The recognition of a lack of diversity in psychological research has also inspired a more rigorous investigation of supposed universals [see WEIRD], revealing other claims to have been erroneous or more complicated. Since Aristotle, Westerners have assumed a universal hierarchy of senses, according to which people are best at communicating about sight and hearing, followed by touch, taste, and smell. When a large, international team tested the proposal, however, they instead found “rampant variation,” with no indication of a single sensory hierarchy across 20 languages (Majid et al., 2018). Likewise, the Big Five model of personality variation—which posits that personality traits mostly vary along five dimensions—has been replicated in wealthy, industrialized populations, yet studies in more diverse samples have uncovered substantial cross-cultural variation (Durkee et al., 2022).
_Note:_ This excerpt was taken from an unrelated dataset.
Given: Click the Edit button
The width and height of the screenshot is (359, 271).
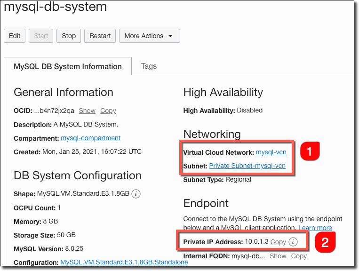Looking at the screenshot, I should (15, 36).
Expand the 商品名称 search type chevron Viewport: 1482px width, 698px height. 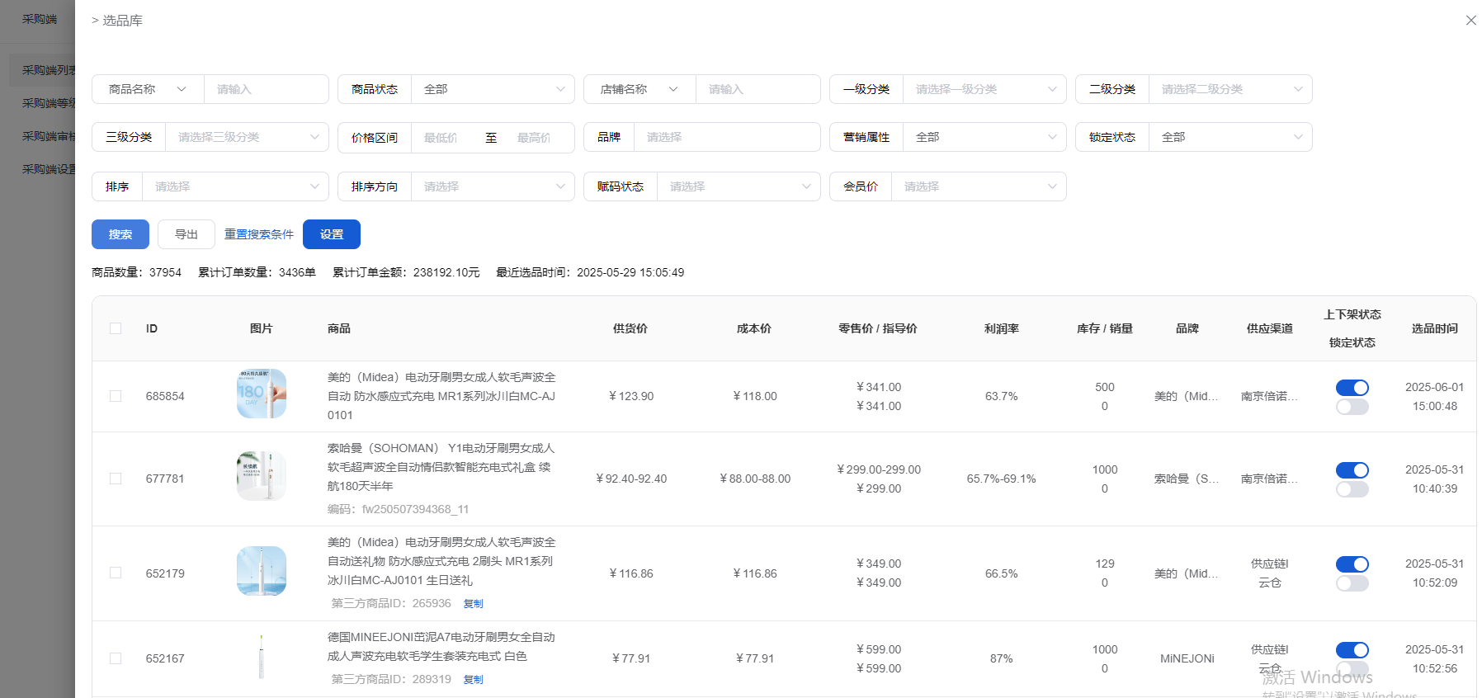(182, 89)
Tsimane forager-horticulturalists in Bolivia, for instance, cluster along two dimensions, not five (Gurven et al., 2013).

Properly testing universality requires building samples that encompass as many dimensions of variation as possible, particularly those relevant to the trait of interest (Majid, 2023). Anthropologists have designed geographically and culturally diverse lists of human cultures to test universality, such as the Standard Cross-Cultural Sample (186 societies; Murdock & White, 1969) and Probability Sample File (60 societies; Naroll, 1967), yet relying on such collections has limitations, both because their manageable size ends up excluding much of human diversity and because the groups being compared are not completely independent. Most tests of universality are also constrained by their reliance on living or recently studied populations, although this restriction will become less relevant as researchers develop tools capable of probing the psychologies of deceased individuals, such as by analyzing historical artifacts (e.g., literature, music, painting; Baumard et al., 2024; Muthukrishna et al., 2021).
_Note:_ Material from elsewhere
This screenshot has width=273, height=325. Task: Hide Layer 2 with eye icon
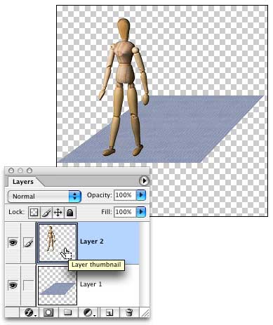13,242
Once a trait is determined to be widespread or universal, explaining its prevalence can still prove challenging. It might be the case that all typically developing humans express the trait regardless of their environment, as seems the case for innate behaviors like smiling. Alternatively, its ubiquity may be the result of cultural diffusion or convergent cultural evolution [see Cultural Attractors]. Distinguishing among these explanations is sometimes straightforward; domesticated dogs are clearly widespread because of diffusion, for example. Nevertheless, scholars continue to struggle to isolate the relative roles of biology and cultural transmission in producing many widespread traits, including music (Singh & Mehr, 2023).

Broader connections

Any meaningful inquiry into human nature must reconcile our many differences with our apparent commonalities. Cognitive scientists aim, in part, to identify the computational architecture—assumed to be largely conserved across individuals—behind behavior that is flexible, variable, and open-ended. A goal of evolutionary anthropologists is to understand how natural selection has shaped adaptations that allow humans to flourish in a greater diversity of environments than any other primate. Cultural evolutionists investigate how shared features of human psychology, such as social learning tendencies [see Social Learning], give rise to emergent population-level processes that, over time, result in both convergent and dazzlingly diverse cultural traits [see Iterated Learning; Cultural Evolution]. The study of cultural universals is critical to these projects. Whether a basic computational faculty, a behavioral tendency, or a culturally evolved trait, a cultural universal suggests an underlying intransigence, often in the human mind, that constrains and guides our species’ incredible variety.